Brooklyn’s Chino-Latino Moho

Written by Jonathan Bines on . Posted in Breaking News, Posts.

Back in The Pack
Ian Schrager crowd has Asia de Cuba, the schlubs on the Upper West Side have
La Caridad and now the new money of Cobble Hill have their own Chino-Latino
restaurant, Moho. The new eatery exhibits the same casually chic esthetic that
has proven such a successful formula up and down Court St., at restaurants that
are now too numerous to list (and another one’s due in a month or so, just
a block away).

David Schneider, owner of
the nearby Harvest Restaurant, was one of the pioneers of the genre, so it’s
no surprise to learn that Moho is part of his tiny outer borough restaurant
empire (which currently comprises just the two restaurants, but with yuppie
immigration to the neighborhood continuing at breakneck speed, the future looks
bright). What’s more surprising is that the site that currently houses
Moho previously housed Harvest East, a sleek, modern-looking Asian fusion restaurant
that was a departure from the above-mentioned Court St. restaurant esthetic,
and therefore failed.

Anyway, Schneider seems
to have learned his lesson, and the new joint, while still an Asian fusion restaurant,
is much less ambitious and much more cozy. And, according to those who tried
the old place, the food is much improved over the previous effort. (A couple
of less-than-stellar dining experiences at Harvest, exacerbated by the inevitable
20-minute wait in the vestibule to get a table, had soured me on any Harvest
spinoff. However, I recently returned for brunch, and had what I consider to
be the finest plate of french toast and sausage to be had in this town, at any
price, so I’m more favorably inclined toward this newest Schneider venture.)

--

§ **BRIEF**: Write the next part of the review of Moho, picking up right after its final sentence.

§ **DATA PROVIDED**:
--

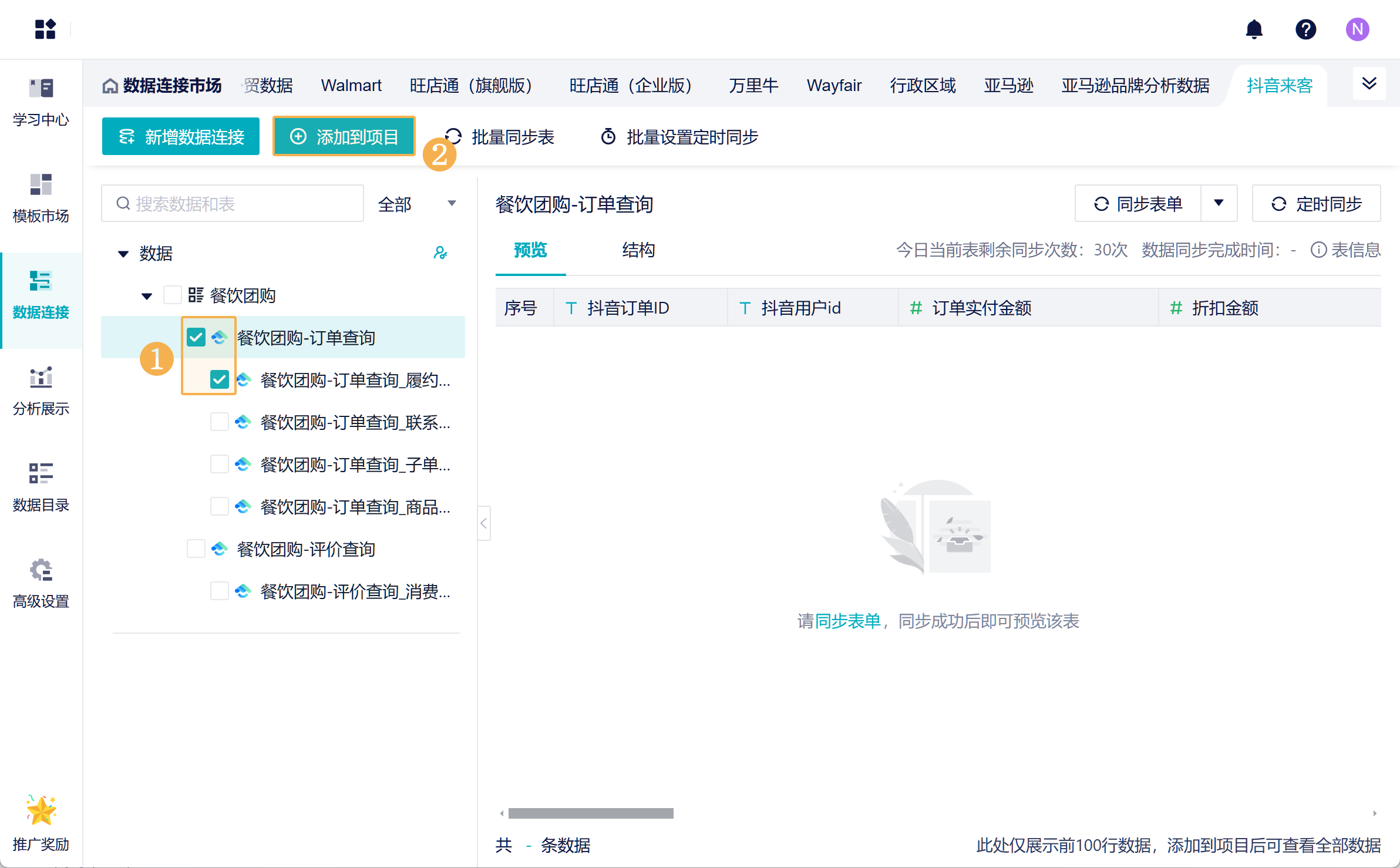Open the app grid icon at top left

point(45,29)
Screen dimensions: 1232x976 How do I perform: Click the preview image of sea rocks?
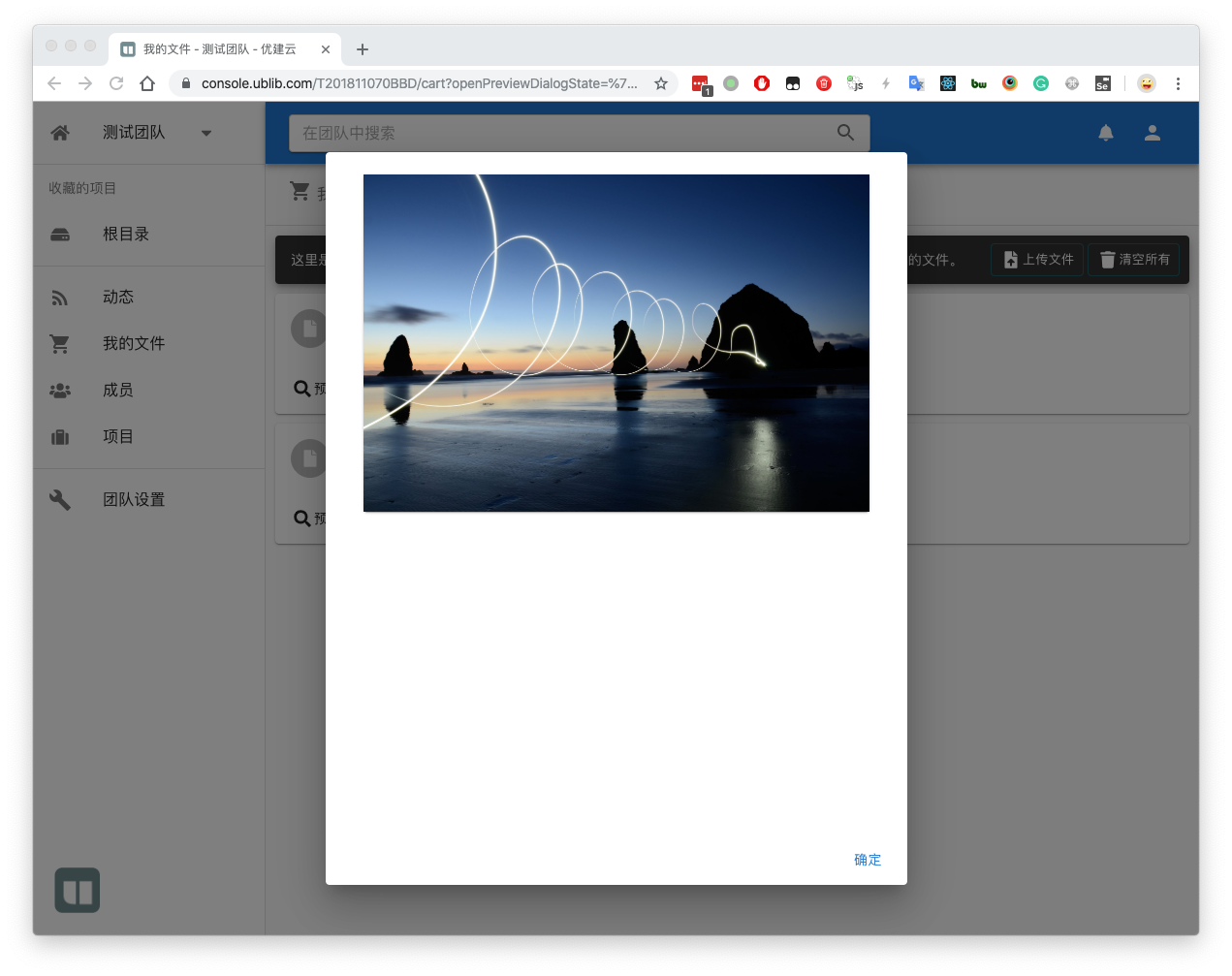tap(616, 343)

--

§ **RESULT OF THIS EXERCISE**:
Moho is a simply decorated
space, rectangular with front windows that open onto Court in summer, allowing
Brooklyn’s breezes to waft into the dining room proper. Walls are painted
in solid earth-tone yellows with a shiny red tin ceiling, and decor is minimal,
consisting of funky lighting and a couple of interesting backlit panels in the
bar area up front.

Moho offers a jazzy list
of "sake cocktails," of which I’m not a particular fan, being
something of a traditionalist (not to say snob) when it comes to sake-drinking.
More liberated palates may revel in the surprisingly tart, mellow edge that
sake gives to such mixed drinks as the sake mojito, the sake Collins, the sake
kamikaze and the sakmopolitan (a stretch). The best is the sake gimlet, in which
the traditional shot of gin is replaced by two or three shots of sake; the resulting
dilution takes the edge off the usual sickly sweet flavor of the Rose’s.
For us snobs, by the way, there’s also a fine list of cold sake by the
glass or bottle.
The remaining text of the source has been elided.